- _What needs to be done_
Within these entries, which lines include the string "computer"? Copy each one.
START Data for analysis
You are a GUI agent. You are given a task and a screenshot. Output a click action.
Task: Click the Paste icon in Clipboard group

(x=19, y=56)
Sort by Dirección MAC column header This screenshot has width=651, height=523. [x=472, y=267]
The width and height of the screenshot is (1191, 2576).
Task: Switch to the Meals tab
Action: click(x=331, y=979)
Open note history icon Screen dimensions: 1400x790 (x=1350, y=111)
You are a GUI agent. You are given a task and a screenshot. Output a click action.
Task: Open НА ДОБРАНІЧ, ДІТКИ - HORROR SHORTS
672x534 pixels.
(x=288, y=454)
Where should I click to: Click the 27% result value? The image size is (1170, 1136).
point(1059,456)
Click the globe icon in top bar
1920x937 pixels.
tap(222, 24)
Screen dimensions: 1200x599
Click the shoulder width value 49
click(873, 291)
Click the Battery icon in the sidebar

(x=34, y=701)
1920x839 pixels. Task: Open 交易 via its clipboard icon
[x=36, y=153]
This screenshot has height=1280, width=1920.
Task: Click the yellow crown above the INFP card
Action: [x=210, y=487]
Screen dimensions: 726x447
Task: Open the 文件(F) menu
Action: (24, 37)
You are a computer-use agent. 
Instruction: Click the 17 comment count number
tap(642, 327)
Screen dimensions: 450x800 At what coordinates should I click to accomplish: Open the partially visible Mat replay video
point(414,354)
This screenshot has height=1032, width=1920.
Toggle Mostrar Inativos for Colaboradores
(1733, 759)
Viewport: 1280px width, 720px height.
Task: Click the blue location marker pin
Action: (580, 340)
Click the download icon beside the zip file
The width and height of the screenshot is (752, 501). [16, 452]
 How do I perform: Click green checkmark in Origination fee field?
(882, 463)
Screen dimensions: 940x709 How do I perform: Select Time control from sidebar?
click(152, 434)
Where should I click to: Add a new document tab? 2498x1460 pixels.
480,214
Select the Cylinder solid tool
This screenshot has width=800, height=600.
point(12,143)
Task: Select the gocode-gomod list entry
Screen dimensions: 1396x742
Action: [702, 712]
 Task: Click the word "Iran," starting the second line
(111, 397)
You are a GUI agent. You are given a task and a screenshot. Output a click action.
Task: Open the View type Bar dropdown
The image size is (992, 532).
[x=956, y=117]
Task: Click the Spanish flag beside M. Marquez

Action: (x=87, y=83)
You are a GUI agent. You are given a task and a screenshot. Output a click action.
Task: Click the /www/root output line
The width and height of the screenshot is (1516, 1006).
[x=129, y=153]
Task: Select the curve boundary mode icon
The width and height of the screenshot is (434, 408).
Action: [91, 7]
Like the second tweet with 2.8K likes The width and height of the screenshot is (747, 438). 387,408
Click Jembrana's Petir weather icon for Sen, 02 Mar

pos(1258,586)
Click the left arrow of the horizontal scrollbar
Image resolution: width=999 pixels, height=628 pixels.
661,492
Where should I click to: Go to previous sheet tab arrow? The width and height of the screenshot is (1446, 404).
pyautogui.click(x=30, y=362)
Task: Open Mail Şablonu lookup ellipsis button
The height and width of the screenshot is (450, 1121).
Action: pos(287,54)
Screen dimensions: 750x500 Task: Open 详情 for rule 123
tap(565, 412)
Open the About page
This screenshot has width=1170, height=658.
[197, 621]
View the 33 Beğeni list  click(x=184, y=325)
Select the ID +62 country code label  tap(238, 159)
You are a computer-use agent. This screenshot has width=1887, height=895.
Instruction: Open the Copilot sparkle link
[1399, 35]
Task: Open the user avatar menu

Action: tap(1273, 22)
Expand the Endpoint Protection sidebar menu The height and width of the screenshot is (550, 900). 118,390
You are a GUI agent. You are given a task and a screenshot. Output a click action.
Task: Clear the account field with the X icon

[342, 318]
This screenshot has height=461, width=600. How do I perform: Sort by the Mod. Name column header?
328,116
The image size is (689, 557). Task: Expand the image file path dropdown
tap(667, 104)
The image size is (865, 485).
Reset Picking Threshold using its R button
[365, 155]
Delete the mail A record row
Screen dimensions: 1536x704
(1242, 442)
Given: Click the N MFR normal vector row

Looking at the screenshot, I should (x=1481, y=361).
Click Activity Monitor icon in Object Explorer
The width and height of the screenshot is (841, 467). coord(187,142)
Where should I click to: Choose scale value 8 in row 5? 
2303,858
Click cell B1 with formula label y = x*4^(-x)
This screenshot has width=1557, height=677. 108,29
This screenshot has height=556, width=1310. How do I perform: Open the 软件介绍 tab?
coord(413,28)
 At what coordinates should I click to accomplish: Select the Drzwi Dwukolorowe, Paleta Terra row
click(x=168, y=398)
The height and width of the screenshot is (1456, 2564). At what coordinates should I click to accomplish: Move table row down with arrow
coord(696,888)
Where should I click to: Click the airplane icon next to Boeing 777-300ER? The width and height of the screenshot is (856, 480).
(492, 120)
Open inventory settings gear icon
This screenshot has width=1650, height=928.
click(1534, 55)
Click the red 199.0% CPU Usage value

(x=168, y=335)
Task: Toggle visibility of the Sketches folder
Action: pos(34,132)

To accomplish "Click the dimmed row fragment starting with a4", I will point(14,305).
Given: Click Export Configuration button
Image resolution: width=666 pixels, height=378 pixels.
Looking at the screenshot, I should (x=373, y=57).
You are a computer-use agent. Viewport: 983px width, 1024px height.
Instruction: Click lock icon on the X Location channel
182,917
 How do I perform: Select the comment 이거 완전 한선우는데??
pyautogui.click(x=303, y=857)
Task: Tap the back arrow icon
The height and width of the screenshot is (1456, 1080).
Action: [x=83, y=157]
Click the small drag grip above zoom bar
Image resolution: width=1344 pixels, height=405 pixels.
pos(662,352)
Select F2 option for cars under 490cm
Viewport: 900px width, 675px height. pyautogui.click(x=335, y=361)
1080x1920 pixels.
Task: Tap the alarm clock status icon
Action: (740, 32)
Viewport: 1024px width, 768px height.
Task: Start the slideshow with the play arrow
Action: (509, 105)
END Data for analysis
- _Your solution_
You are a computer-use agent. 
You are a computer-use agent. This screenshot has width=1887, height=895.
You are a computer-use agent. Viewport: 983px width, 1024px height.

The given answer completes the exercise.